When synthesis of polyurethane applies to soft or rigid package face coat, in line flow procedure, stretching, clot and cutting Stage, the coating of unavoidable meeting surface scratch cause defect rate to be lifted.And finished product is in use, as the reason such as contact Cause coating surface cut to increase, affect product attractive in appearance even with the life-span.Therefore coating itself is allowed to possess under certain condition Self-reparing capability, significant, but polyurethane selfreparing cut performance, existing document is rarely reported.
The content of the invention
It is an object of the invention to overcome the shortcomings of that above-mentioned prior art is present, there is provided a kind of high temperature selfreparing polyurethane breast Liquid and preparation method thereof.
The purpose of the present invention is achieved through the following technical solutions:
The present invention relates to a kind of high temperature selfreparing polyaminoester emulsion, including water and resin Composition, by accounting for resin Composition gross weight Weight percent content meter, the resin Composition includes following each raw material components:
In the emulsion system of the present invention, the corresponding weight percent for accounting for resin Composition gross weight of six methylene diisocyanates It is 20~40% than content, if synthesising stability can be caused to decline higher than this scope, and final polyurethane resin heatproof is too low;If Synthetic material self-reparing capability can be caused poor less than this scope.
Preferably, the aromatic diisocyanate is toluene di-isocyanate(TDI) (TDI), methyl diphenylene diisocyanate (MDI) one or two in.In the emulsion system of the present invention, its corresponding weight percent content for accounting for resin Composition gross weight For 5~11%, if synthesising stability can be caused poor higher than this scope, easily gel;If synthetic resin can be caused less than this scope Physical property is not good, it is difficult to use as coating.
Preferably, the PEPA includes polyadipate-butanediol ester polyalcohol, polycarbonate polyol, gathers oneself Lactone polyols etc. are therein one or more;The number-average molecular weight of the PEPA is 3000~6000g/mol.At this In the system of invention, if the molecular weight of its PEPA can cause the poor properties of synthesis of polyurethane higher than this scope;If being less than This scope can cause selfreparing cut less able.
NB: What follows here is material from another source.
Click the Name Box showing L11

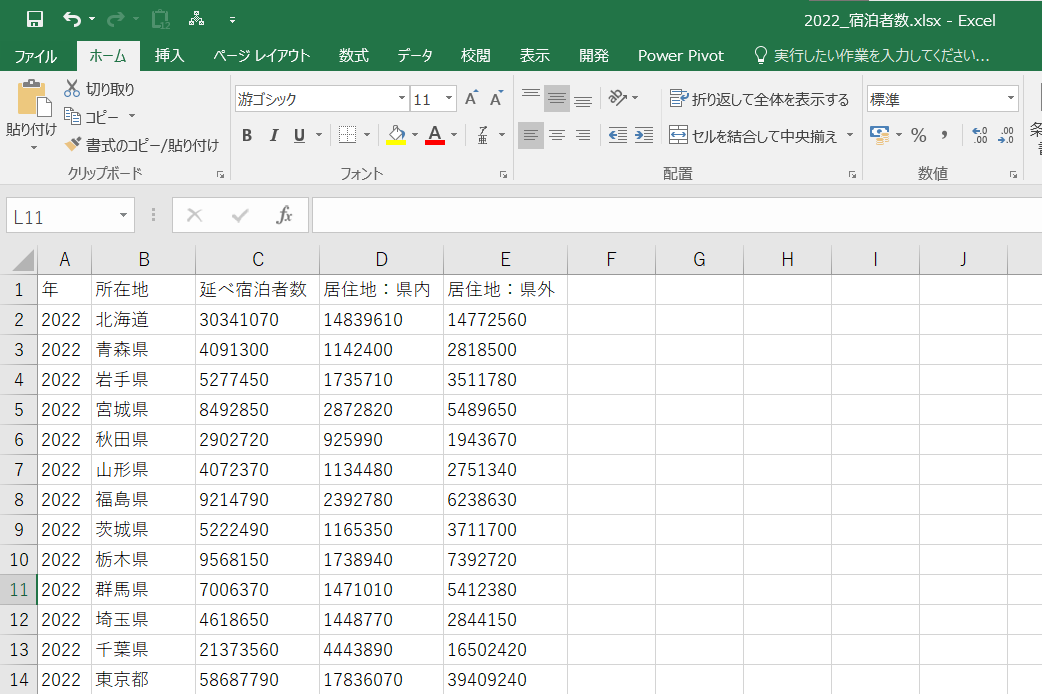(x=60, y=215)
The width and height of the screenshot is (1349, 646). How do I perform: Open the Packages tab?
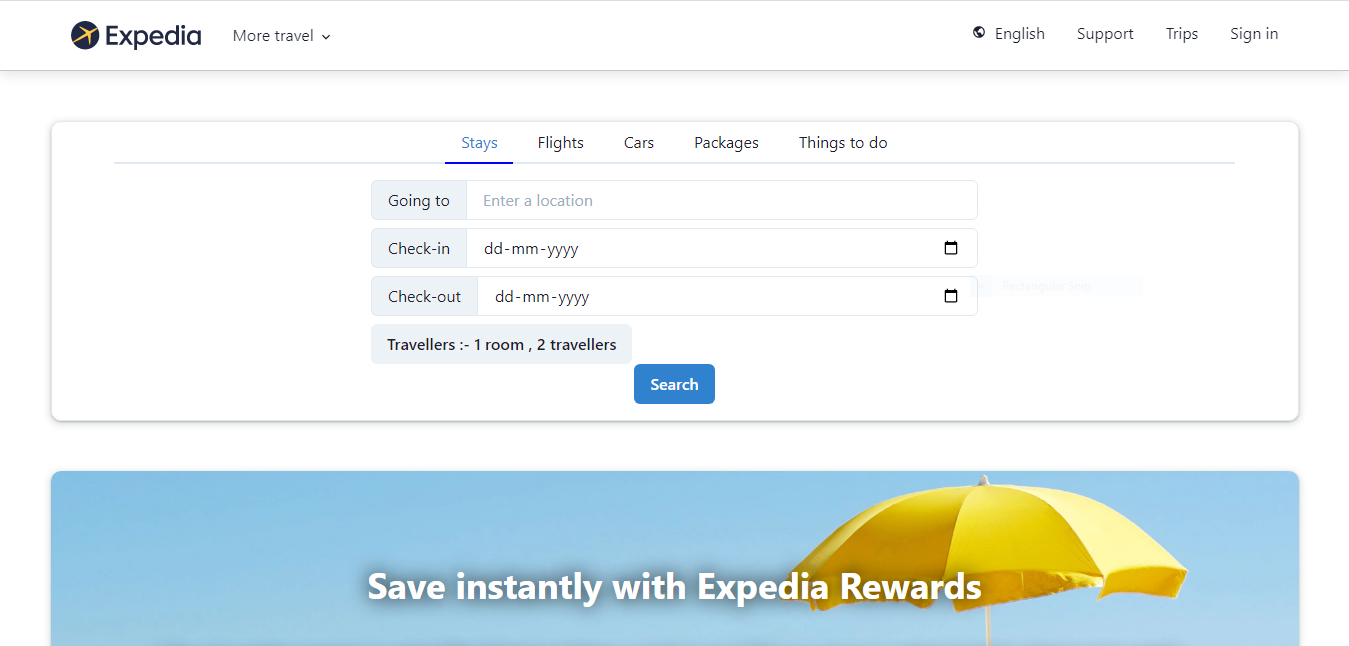point(726,143)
Preferably, the hydrophilic chain extender is dihydromethyl propionic acid (DMPA) or dimethylolpropionic acid (DMBA) therein Kind.In the emulsion system of the present invention, its corresponding weight percent content for accounting for resin Composition gross weight is 9~15%, if being higher than This scope can cause to synthesize viscosity greatly, and emulsion is admittedly containing low;If stability of emulsion can be caused poor less than this scope, levelling is deteriorated.This In the emulsion system of invention, its corresponding weight percent content for accounting for resin Composition gross weight is 9~15%, if being higher than this scope Final emulsion viscosity can be caused excessive, admittedly containing low;If can cause less than this scope, stability of emulsion is poor, and film forming is poor.
Preferably, the short chain chain extender is one or more therein of ethylene glycol, butanediol, neopentyl glycol etc..This In bright emulsion system, its corresponding weight percent content for accounting for resin Composition gross weight is 3~6%, if being higher or lower than this Scope can cause emulsion synthesising stability poor.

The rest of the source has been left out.